# AbsolutTTe 14 - March track day



## O5prey (Oct 30, 2006)

From the mag it seems there is a TTOC track day at Castle coombe in March? Is this correct and where can I get details?
Thanks,

Alex


----------



## scoTTy32 (Oct 9, 2007)

Yep - I'd like details of that too - And of any other TTOC track days that are planned for 2008 :wink:


----------



## brittan (May 18, 2007)

Thanks Alex. I missed that and had to go back to the mag for another look.

Presume details will appear in due course.


----------



## scoTTy32 (Oct 9, 2007)

These are dates from Autometrix (Audi Driver Intl. magazine etc...) for the 2008 track days that they organise.

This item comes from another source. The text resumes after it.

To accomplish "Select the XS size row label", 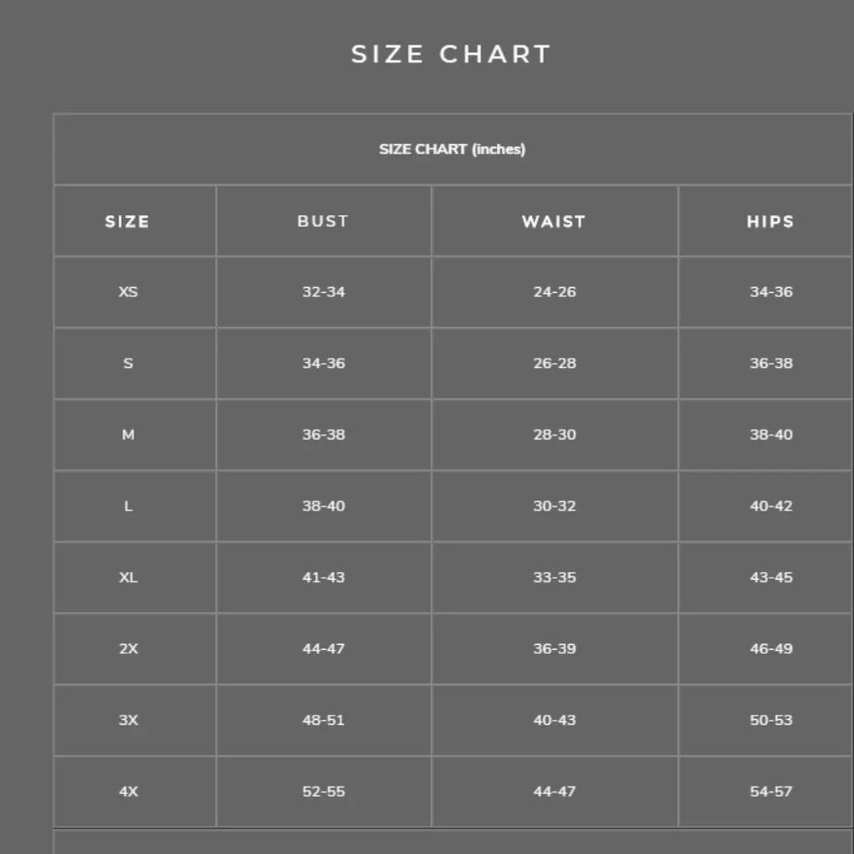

Mallory Park 17th May 2008
Castle Combe 26th July 2008
Castle Combe Audi Driver International 11th October 2008 (Audi only)


----------



## conlechi (May 6, 2006)

New thread here with some info,

http://www.********.co.uk/ttforumbbs/vi ... p?t=105089

Mark


----------



## Multiprocess (Aug 9, 2004)

O5prey said:


> From the mag it seems there is a TTOC track day at Castle coombe in March? Is this correct and where can I get details?
> Thanks,
> 
> Alex


Are you interested in coming along?


----------